Com relação à recusa dos EUA de ajudar Assad a combater o EI,  aspecto apontado pelos críticos para fortalecer o que eles enxergam ter sido um “apoio” americano ao EI, isso estava fora de cogitação. A Síria é inimiga histórica de Israel, que é um aliado estratégico dos EUA. O cerco a Assad, na minha opinião, fazia parte de um plano maior de atacar o Irã, caso isso fosse necessário. Como a coisa na Síria degringolou completamente, os EUA tiveram que atacar o EI, a grande ameaça atualmente. Por outro lado, na forma como eu interpreto o quadro na região, o ato de atacar o EI por parte dos EUA não pode ser interpretado como uma ajuda americana a Assad, ao menos não uma ajuda intencional, da mesma forma que não ter atacado o EI em determinados momentos não significa um “apoio” ao grupo jihadista. Os EUA continuam querendo a derrubada de Assad, sem agir diretamente para que isso aconteça, como fizeram no Iraque para derrubar Sadam Hussein. E com a Rússia presente na região, isso não vai acontecer.
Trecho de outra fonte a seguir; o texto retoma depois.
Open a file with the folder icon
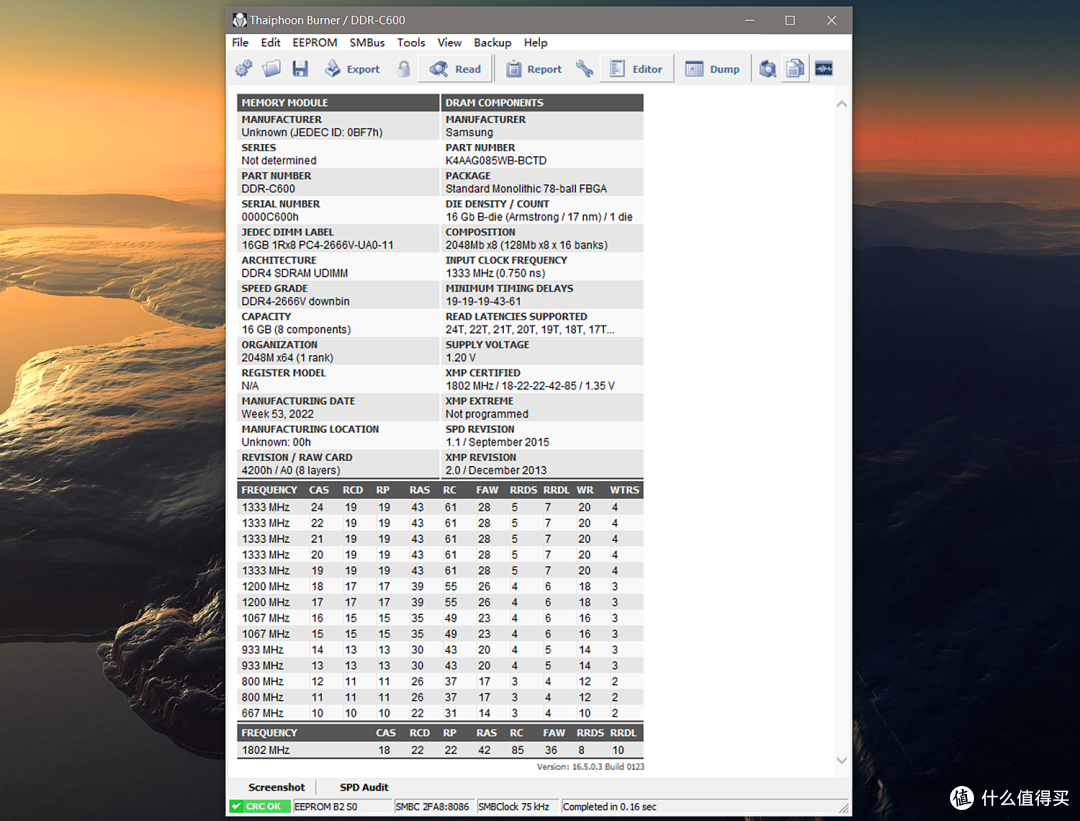1080x821 pixels. tap(271, 69)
Curioso que muitos dos que usam matérias opinativas como essa do The Guardian se definem como supostos leitores “críticos” da grande imprensa (a mesma imprensa que tem a revista VEJA acusando todo fim de semana Dilma e Lula), mas não pensam duas vezes, vejam vocês, em tentar PROVAR as suas afirmações com base em matérias de jornal pouco ou nada lastreadas em provas convincentes. Seria a mesma coisa que os tucanos reacionários chegarem e quererem provar que Lula e Dilma são corruptos com matéria da revista VEJA ou qualquer outro jornal. Aliás, o Sr. Altman deveria começar a empenhar-se mais para fazer jornalismo verdadeiramente de qualidade e não essa porcaria de jornalismo declaratório, desprovido de fatos e informações, enfim, de provas. Ele afirma algo e quer que isso seja tomado como verdade. Ora, isso a revista VEJA também faz.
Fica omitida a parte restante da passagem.